What’s fascinating about covering sports is witnessing those moments when preparation meets opportunity. I’ve seen highly-touted recruits crumble under pressure and overlooked walk-ons become legends. This year’s Campbell team has both—the expected stars performing to their potential, and the surprise contributors emerging from nowhere. Take sophomore defensive end Carlos Rodriguez, who didn’t even start the first two games but now leads the conference with 8.5 sacks. I watched him during training camp—always the last to leave, always asking coaches one more question. While others were heading to the locker room, he’d be studying footage on his tablet, the blue light illuminating his focused expression in the growing darkness.

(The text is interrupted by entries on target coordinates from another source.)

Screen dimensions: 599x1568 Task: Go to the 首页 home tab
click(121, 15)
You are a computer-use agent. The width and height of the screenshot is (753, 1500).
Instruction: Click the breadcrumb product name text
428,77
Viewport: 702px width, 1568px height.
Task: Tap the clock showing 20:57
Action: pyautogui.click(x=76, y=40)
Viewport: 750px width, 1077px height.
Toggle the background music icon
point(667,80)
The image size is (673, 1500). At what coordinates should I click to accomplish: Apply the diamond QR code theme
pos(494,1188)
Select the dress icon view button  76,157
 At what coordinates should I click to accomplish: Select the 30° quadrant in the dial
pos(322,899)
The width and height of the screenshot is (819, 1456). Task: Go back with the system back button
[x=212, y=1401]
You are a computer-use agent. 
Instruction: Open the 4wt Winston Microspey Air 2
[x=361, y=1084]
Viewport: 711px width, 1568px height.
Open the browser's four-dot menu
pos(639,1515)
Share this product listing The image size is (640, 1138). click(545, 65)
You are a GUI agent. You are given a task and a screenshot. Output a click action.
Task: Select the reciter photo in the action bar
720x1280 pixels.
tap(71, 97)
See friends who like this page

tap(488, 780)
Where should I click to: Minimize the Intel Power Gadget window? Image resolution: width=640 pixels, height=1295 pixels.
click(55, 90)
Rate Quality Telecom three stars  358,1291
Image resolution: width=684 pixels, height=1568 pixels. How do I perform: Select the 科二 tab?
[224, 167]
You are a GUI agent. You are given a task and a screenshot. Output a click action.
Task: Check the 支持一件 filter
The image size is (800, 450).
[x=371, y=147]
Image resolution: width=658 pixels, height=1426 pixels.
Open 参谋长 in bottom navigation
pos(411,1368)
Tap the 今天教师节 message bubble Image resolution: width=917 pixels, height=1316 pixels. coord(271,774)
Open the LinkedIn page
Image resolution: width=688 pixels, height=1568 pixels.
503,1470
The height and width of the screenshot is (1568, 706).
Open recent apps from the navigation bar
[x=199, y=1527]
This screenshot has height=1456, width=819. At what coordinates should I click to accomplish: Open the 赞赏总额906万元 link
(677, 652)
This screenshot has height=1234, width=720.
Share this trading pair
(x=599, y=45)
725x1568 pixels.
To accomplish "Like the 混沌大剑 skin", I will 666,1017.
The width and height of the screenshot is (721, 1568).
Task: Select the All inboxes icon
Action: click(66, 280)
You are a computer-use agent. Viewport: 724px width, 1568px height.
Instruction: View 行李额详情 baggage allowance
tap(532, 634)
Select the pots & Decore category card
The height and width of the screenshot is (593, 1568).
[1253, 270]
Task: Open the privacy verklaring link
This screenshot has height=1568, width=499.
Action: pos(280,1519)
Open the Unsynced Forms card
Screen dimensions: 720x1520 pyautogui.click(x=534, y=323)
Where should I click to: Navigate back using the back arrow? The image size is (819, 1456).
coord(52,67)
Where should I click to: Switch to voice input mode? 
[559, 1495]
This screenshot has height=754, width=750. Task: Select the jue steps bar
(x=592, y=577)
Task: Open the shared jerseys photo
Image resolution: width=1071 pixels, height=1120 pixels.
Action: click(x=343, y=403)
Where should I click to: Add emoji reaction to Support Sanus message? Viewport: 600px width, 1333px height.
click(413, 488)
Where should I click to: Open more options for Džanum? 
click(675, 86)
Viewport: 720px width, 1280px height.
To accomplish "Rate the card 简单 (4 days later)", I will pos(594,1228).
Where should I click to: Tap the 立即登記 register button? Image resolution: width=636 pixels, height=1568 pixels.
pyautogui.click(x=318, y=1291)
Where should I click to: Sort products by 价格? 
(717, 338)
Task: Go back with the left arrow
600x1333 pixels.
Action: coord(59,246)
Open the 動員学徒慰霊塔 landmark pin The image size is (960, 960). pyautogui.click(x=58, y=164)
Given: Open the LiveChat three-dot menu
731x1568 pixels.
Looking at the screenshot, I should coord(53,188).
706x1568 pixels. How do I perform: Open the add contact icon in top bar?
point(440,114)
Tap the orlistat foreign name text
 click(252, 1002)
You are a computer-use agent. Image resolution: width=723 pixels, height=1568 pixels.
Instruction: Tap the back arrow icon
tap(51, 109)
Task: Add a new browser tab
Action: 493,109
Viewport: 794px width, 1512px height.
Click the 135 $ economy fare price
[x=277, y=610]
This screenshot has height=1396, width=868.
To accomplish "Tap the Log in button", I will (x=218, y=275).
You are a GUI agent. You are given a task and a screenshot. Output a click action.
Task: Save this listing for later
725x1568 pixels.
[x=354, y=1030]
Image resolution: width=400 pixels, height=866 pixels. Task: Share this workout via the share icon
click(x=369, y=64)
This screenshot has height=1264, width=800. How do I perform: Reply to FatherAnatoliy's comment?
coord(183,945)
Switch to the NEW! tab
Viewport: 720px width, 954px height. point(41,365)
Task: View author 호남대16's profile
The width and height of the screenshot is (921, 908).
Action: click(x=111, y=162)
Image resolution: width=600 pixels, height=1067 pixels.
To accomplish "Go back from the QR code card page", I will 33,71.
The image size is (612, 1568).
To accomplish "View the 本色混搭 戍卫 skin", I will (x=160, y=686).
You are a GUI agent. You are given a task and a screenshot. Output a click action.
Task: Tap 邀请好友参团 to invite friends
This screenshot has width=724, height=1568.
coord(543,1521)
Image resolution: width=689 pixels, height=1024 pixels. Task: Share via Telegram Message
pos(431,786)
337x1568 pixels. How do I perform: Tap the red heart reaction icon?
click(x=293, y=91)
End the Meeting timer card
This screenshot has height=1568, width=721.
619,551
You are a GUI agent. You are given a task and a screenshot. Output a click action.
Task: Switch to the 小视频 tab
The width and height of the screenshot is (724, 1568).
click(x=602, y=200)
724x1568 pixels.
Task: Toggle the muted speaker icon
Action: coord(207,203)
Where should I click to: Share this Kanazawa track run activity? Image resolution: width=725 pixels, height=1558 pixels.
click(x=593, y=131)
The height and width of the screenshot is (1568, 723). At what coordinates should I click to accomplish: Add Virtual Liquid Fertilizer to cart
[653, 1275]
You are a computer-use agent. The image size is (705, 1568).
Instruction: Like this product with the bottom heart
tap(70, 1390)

The connection to Iwasaki’s perspective on challenging conditions becomes clearer with each game. Football, like golf, reveals character when the elements turn unfavorable. Our game against Monmouth was another testament to this—down by ten with six minutes remaining, playing into a twenty-mile-per-hour wind that made every pass feel like throwing a balloon. Yet that’s when Alex Chen completed nine of his final eleven passes, including the game-winning touchdown with twelve seconds left. I’ve been around long enough to know that composure like that doesn’t just happen—it’s forged through countless hours when no one’s watching, through embracing difficulty rather than avoiding it.
Statistics tell part of the story—Campbell’s 7-3 record, their 385 yards per game average, their remarkable +12 turnover margin—but they don’t capture the transformation I’ve witnessed this season. There’s a different energy around this program now, something that transcends wins and losses. When I walk through the athletic facilities these days, I see players gathered around whiteboards not because they have to, but because they want to understand the game more deeply. I hear conversations in the dining hall about coverage schemes and route combinations. This intellectual engagement, combined with their physical dedication, creates the special alchemy that turns good teams into memorable ones.
As we approach the season finale, I find myself thinking less about playoff scenarios and more about these individual journeys. The fifth-year senior who fought through injury to earn his starting position. The freshman who arrived weighing 215 pounds and now dominates at 245. The walk-on who became our leading receiver. They’ve embraced what Iwasaki described—the beautiful difficulty of their pursuit. The course hasn’t gotten easier, but they’ve grown tougher. And whether they win their final games or not, what they’ve built this season—that resilient spirit, that commitment to improvement—will outlast any scoreboard. That’s the real impact, the one that will echo through this program long after these rising stars have moved on to whatever comes next.